WHO: Airborne spread possible, but unlikely to be major source of COVID-19 transmission

A colorized scanning electron micrograph of a cell (green) heavily infected with particles (orange) from the virus that causes COVID-19, isolated from a patient sample.
A colorized scanning electron micrograph of a cell (green) heavily infected with particles (orange) from the virus that causes COVID-19, isolated from a patient sample.
NIAID

The World Health Organization has issued a new scientific brief that summarizes what's known about the different ways the coronavirus can transmit.

The 10-page brief, posted Thursday, considers all the ways researchers think the coronavirus may be able to spread: through close contact with droplets expelled when an infected person coughs, sneezes, speaks or breathes; through the expulsion of small microdroplets that have the potential to spread over greater distances; and through contaminated surfaces.

The report also looks at the possibilities for the virus to be transmitted from mother to child, from animals to humans and through contact with urine, feces and blood.

Weighing the evidence, WHO maintains that the virus is mostly spread through close contact with infected people but calls for more research into the matter of transmission by aerosolized particles.

The WHO brief follows the publication Monday of an open letter from 239 scientists asking the agency to reconsider its position on aerosol transmission, The term refers to microscopic viral particles that can linger in the air and infect people who inhale clouds of those aerosolized particles.

"There is some evidence emerging, but it is not definitive," said Dr. Benedetta Allegranzi, WHO's technical lead for infection prevention and control, at a press conference Tuesday. "The possibility of airborne transmission in public settings, especially in very specific conditions — crowded, closed, poorly ventilated settings — cannot be ruled out."

WHO's scientific brief references "some outbreak reports related to indoor crowded spaces [which] have suggested the possibility of aerosol transmission, combined with droplet transmission, for example, during choir practice, in restaurants or in fitness classes," but says that transmission in these cases could also be explained by close contact with respiratory droplets and touching contaminated surfaces.

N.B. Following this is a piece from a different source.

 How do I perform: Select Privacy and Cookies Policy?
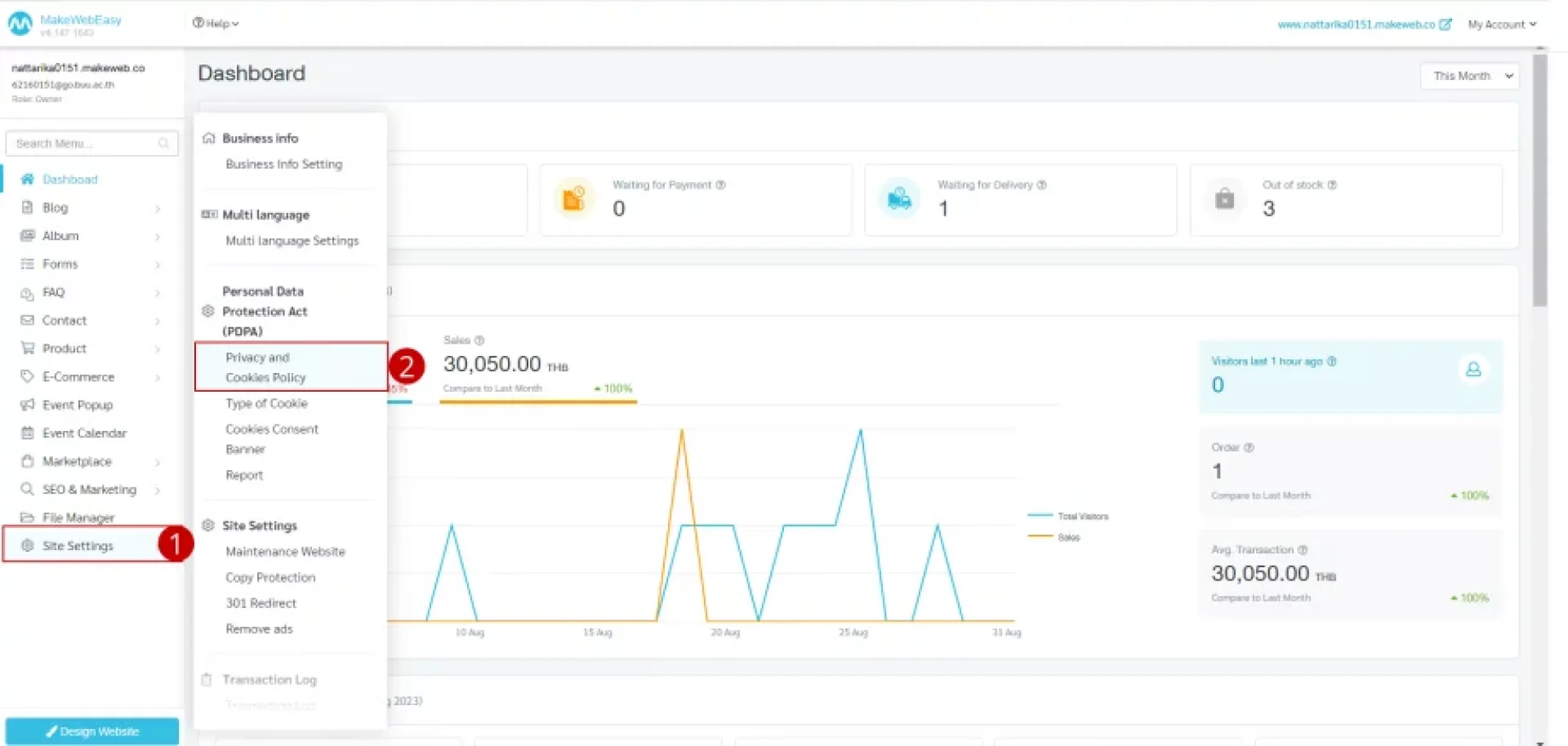(265, 367)
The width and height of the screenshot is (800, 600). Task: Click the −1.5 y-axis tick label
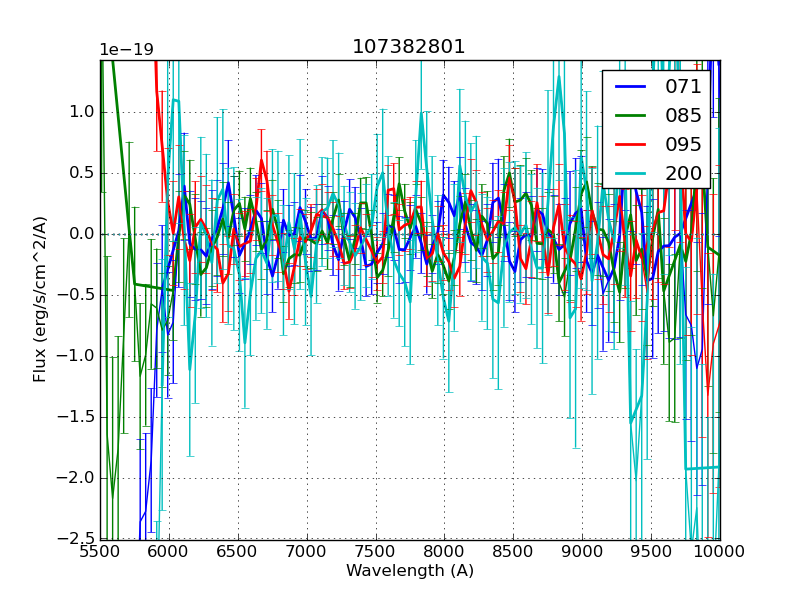[x=74, y=417]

WHO recommends taking specific precautions against aerosols only in hospital settings during specific procedures such as inserting a breathing tube into a patient. That's been WHO's position since its first guidance documents on infection prevention and control of the novel coronavirus, issued Jan. 10.

But Thursday's brief does emphasize additional WHO guidance, including the wearing of fabric of masks when physical distancing is difficult and avoiding crowded, enclosed spaces with poor ventilation.

Dr. Donald Milton, an aerobiologist at the University of Maryland and a lead author on the open letter pushing for more attention to aerosol transmission, says he still believes that aerosols could be responsible for superspreading events such as a choir practice in Washington state. He says he has "mixed feelings" about the latest WHO brief: "I'm glad to see they've moved a little bit. I'm disappointed they didn't move further."